Edward Snowden could be bound for Venezuela
Today has been a slightly confusing time for anyone paying attention to the Edward Snowden situation. He remains not quite on Russian soil, holed up in an airport hotel outside Moscow, could theoretically go to Venezuela, but apparently hasn’t made a definite decision on that. Some of the confusion was fed by Russian MP Aleksey Pushkov, who tweeted out of turn about the NSA leaker.
“Predictably, Snowden has agreed to [Venezuelan President Nicolas] Maduro’s offer of political asylum. Apparently, this option appeared most reliable to Snowden,” Pushkov, the head of the lower house’s Committee on Foreign Affairs tweeted.
However, the post was deleted from the MP’s page on the microblog just minutes after it appeared.
“Information about Snowden accepting Maduro’s offer of asylum comes from [Russian TV channel] Vesti 24 newscast at 18:00. Contact them for all questions,” Pushkov tweeted shortly afterwards.
In spite of reports that Snowden apparently accepted the offer from Venezuela, WikiLeaks claims that isn’t the case.

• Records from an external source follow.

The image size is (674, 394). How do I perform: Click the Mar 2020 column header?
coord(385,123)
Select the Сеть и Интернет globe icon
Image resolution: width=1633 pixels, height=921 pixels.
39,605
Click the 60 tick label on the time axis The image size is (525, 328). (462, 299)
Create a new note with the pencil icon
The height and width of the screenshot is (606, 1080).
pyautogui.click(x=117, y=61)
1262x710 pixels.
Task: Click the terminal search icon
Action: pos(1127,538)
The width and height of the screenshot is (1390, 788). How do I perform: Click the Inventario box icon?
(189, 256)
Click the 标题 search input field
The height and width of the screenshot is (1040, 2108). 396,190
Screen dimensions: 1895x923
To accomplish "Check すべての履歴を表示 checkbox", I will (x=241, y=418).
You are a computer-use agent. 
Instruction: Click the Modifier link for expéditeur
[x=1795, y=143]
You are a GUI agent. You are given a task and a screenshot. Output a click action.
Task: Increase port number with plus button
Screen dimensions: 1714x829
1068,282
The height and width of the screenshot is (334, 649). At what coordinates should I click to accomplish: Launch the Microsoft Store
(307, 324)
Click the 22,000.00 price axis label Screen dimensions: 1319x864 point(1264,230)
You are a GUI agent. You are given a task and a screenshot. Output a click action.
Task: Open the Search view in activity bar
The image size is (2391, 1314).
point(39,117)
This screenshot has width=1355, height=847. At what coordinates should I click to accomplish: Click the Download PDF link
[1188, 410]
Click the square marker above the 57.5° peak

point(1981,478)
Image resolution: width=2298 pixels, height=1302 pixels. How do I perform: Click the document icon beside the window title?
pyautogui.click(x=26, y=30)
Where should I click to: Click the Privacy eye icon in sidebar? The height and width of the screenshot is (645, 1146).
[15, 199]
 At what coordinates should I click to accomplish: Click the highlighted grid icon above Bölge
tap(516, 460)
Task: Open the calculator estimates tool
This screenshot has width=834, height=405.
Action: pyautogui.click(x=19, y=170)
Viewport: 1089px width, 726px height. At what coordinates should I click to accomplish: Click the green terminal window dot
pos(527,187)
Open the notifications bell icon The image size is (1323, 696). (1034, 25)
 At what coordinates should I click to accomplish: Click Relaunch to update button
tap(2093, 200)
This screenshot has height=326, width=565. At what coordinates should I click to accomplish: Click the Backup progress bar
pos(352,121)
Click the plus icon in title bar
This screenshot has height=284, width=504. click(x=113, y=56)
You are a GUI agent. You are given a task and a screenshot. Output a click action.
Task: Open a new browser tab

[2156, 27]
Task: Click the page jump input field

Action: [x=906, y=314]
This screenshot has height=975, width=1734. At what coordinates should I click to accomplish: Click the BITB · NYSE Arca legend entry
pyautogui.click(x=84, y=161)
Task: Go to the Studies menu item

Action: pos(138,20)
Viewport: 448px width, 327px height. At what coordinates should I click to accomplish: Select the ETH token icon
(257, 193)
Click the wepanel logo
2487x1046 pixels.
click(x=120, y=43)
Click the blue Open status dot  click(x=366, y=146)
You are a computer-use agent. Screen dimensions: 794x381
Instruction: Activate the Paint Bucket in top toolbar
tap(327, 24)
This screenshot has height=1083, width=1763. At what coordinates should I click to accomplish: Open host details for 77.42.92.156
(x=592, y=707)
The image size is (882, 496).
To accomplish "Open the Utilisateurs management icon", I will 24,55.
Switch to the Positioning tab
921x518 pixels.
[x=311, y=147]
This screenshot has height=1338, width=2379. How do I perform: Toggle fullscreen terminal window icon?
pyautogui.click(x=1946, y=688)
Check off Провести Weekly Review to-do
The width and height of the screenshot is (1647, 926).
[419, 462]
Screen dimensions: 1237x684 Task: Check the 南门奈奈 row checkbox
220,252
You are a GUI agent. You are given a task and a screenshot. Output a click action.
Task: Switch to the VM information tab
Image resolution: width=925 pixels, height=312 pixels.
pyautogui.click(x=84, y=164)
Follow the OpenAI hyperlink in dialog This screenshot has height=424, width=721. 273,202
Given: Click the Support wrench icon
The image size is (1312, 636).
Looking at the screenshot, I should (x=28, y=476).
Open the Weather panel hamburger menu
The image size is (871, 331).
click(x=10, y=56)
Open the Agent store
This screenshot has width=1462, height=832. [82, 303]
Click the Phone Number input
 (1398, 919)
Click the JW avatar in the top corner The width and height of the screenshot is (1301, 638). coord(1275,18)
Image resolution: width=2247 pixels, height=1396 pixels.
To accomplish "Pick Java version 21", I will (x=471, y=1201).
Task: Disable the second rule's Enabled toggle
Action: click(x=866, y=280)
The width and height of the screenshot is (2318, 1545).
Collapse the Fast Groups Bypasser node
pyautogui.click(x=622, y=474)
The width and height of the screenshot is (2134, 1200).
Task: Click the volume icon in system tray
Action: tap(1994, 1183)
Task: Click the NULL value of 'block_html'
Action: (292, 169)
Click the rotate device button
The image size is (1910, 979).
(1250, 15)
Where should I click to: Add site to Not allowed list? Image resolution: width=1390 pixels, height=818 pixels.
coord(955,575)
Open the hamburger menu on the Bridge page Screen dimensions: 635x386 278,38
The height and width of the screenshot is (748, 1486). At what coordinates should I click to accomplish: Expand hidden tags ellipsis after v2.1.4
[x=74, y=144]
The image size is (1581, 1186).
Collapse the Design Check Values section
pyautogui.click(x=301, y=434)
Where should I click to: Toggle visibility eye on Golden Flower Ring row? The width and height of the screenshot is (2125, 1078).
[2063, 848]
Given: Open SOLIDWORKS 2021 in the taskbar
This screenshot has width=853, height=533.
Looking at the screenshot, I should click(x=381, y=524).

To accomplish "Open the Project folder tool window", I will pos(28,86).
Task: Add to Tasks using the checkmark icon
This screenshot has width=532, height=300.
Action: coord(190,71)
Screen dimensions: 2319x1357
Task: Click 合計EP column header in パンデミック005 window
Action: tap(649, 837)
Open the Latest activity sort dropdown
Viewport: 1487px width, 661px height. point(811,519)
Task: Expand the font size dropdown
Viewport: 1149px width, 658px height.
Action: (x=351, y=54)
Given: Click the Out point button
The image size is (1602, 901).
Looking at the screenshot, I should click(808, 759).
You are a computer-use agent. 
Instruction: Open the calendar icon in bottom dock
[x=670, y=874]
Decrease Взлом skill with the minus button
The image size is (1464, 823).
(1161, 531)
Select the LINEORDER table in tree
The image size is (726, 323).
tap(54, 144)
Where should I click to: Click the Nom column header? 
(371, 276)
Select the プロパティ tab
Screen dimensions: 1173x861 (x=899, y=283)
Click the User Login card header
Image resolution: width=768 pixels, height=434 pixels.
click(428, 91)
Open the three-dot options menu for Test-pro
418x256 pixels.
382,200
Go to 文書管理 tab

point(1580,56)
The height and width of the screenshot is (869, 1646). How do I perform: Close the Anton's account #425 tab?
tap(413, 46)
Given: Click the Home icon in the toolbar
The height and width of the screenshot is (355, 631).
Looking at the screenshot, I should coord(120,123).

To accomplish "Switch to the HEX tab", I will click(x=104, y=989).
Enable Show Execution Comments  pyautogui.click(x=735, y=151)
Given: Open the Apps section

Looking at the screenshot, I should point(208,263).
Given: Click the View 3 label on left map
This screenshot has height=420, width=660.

In the flurry of coverage, there are also conjectures about the logistics of getting to Venezuela in the first place, especially since the plane carrying President Evo Morales of Bolivia was diverted just over suspicion that Snowden was on board. The U.S. has threatened that the NSA leaker must not be permitted to fly anywhere but back to the states, and it remains unclear how he could get anywhere else, with the threat of retribution hanging over any nation that permits a flight to cross their aerospace. So, Snowden still has gone from “Catch Me If You Can” to “The Terminal”, at least until he can figure out travel arrangements that won’t land him back in the U.S.